C.  The History of the Challenged Regulations

[7]  In or around 2000, individual airlines and industry lobbying organizations began advocating for the adoption of the 1:50 ratio. CUPE has consistently been opposed to this change.

[8]  In 2000, the Air Transport Industry Association (ATAC), an industry lobbying organization, proposed a change to the ratio. This proposal was reviewed, but ultimately rejected by the CARC due to safety concerns.

[9]  In 2002, ATAC submitted a more detailed proposal for the 1:50 ratio. CARC asked Transport Canada to conduct a risk assessment of the proposal. Stakeholders, including CUPE, were consulted. The assessment, completed in 2003, revealed that the 1:40 ratio was safer, but that the 1:50 ratio was acceptable from a safety perspective, provided that certain mitigation measures were implemented.

[10]  CARC then directed that Notices of Proposed Amendments (NPAs) be prepared to advise stakeholders that the 1:50 ratio was being considered. This led to further consultation, including with CUPE. CUPE submitted written “dissents” in 2004, opposing the amendments.

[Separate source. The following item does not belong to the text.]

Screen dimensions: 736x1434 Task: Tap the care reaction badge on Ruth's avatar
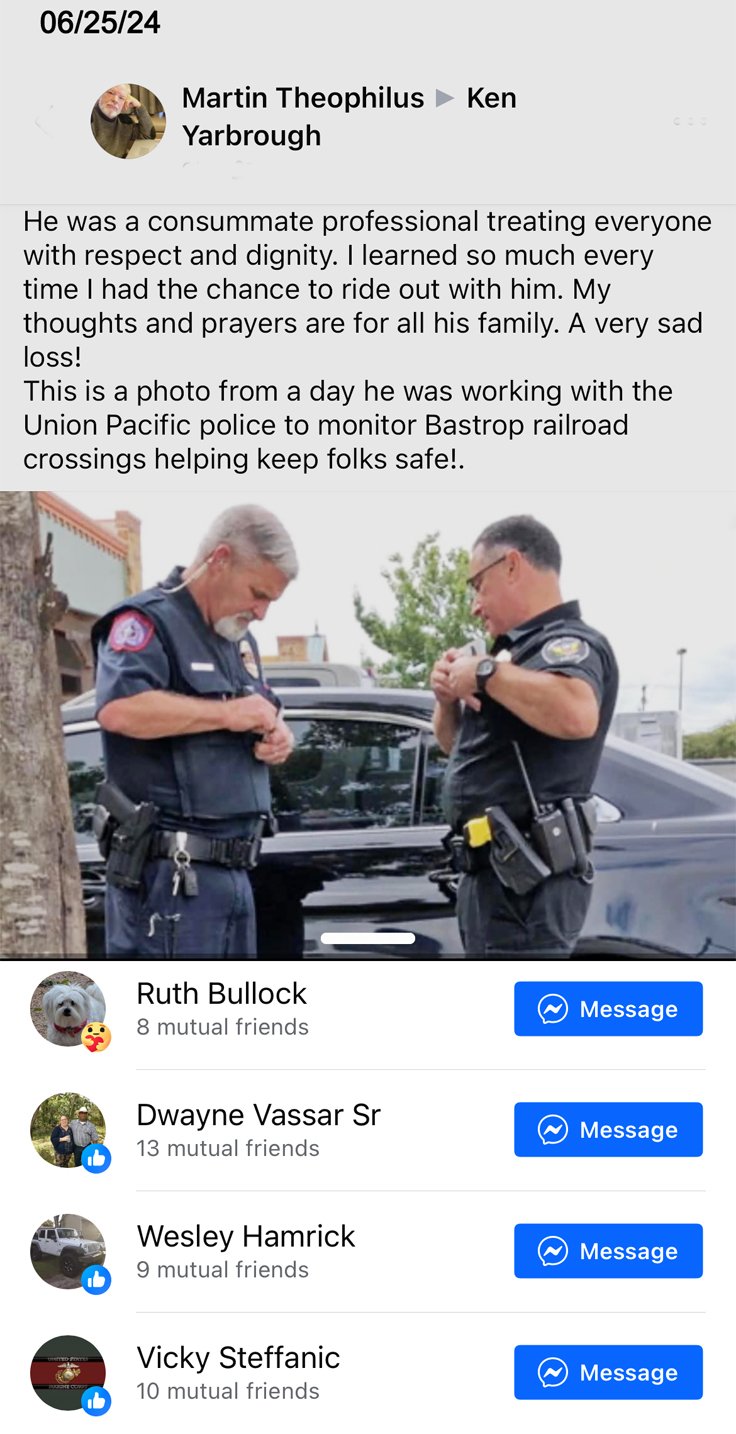(96, 1037)
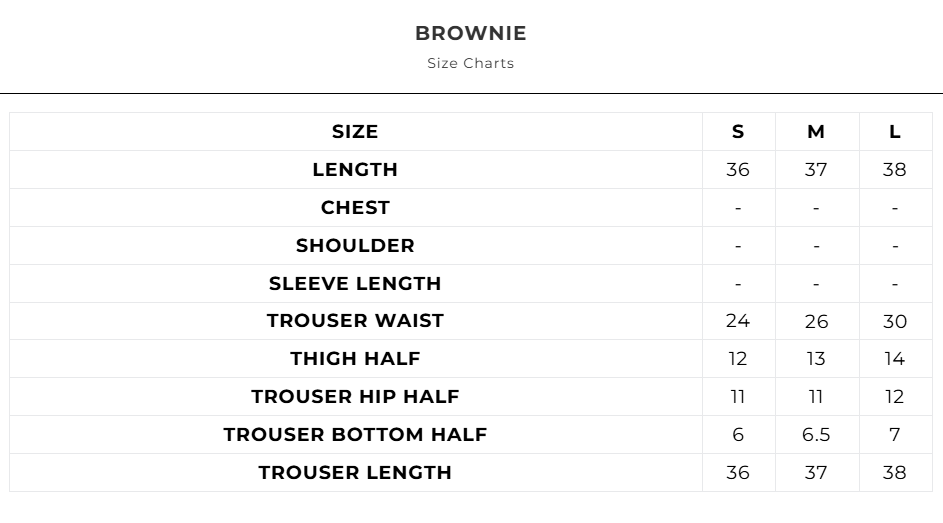Image resolution: width=943 pixels, height=523 pixels.
Task: Click Thigh Half value 13 for size M
Action: click(816, 359)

[11]  Transport Canada submitted its Report setting out the Staff Position and Recommendations (Staff Position) to CARC in November 2004, which noted that the issue needed further study, and that the proposed amendments could not be recommended without the mitigation measures that had been proposed in the 2002 risk assessment.

[12]  In March 2005, CARC met to consider the responses to the NPAs, and the Staff Position from Transport Canada. CARC directed that the proposals be forwarded to the Department of Justice for legal drafting.

[13]  This decision was communicated to CUPE by letter dated December 9, 2005 from the Chief of Regulatory Affairs at Transport Canada, stating:

The NPAs…were forwarded to the Department of Justice for legal drafting. Once the drafting of the regulations is complete, you will have another opportunity to comment once the proposed rule is pre-published in the Canada Gazette, Part I. In accordance with the CARAC Charter…members will receive a copy as soon as it becomes available.

[14]  Transport Canada officials, as well as the Deputy Minister and Minister of Transport, made similar statements before the SCOT between 2005-2006(i.e., that the regulations would not be finalized until draft regulations had been submitted to the SCOT for consideration, and that the regulations would be pre-published in Part I of the Gazette and subject to the resulting consultation process).

[15]  On January 23, 2006, as a result of the Canadian General Election, a new Government was elected. On September 22, 2006, the Minister of Transport, Mr Lawrence Cannon, announced in the House of Commons that the proposed amendments to the CARs would not be pursued at that time. (Going forward, this process will be referred to as the “2000-2006 regulatory process”.)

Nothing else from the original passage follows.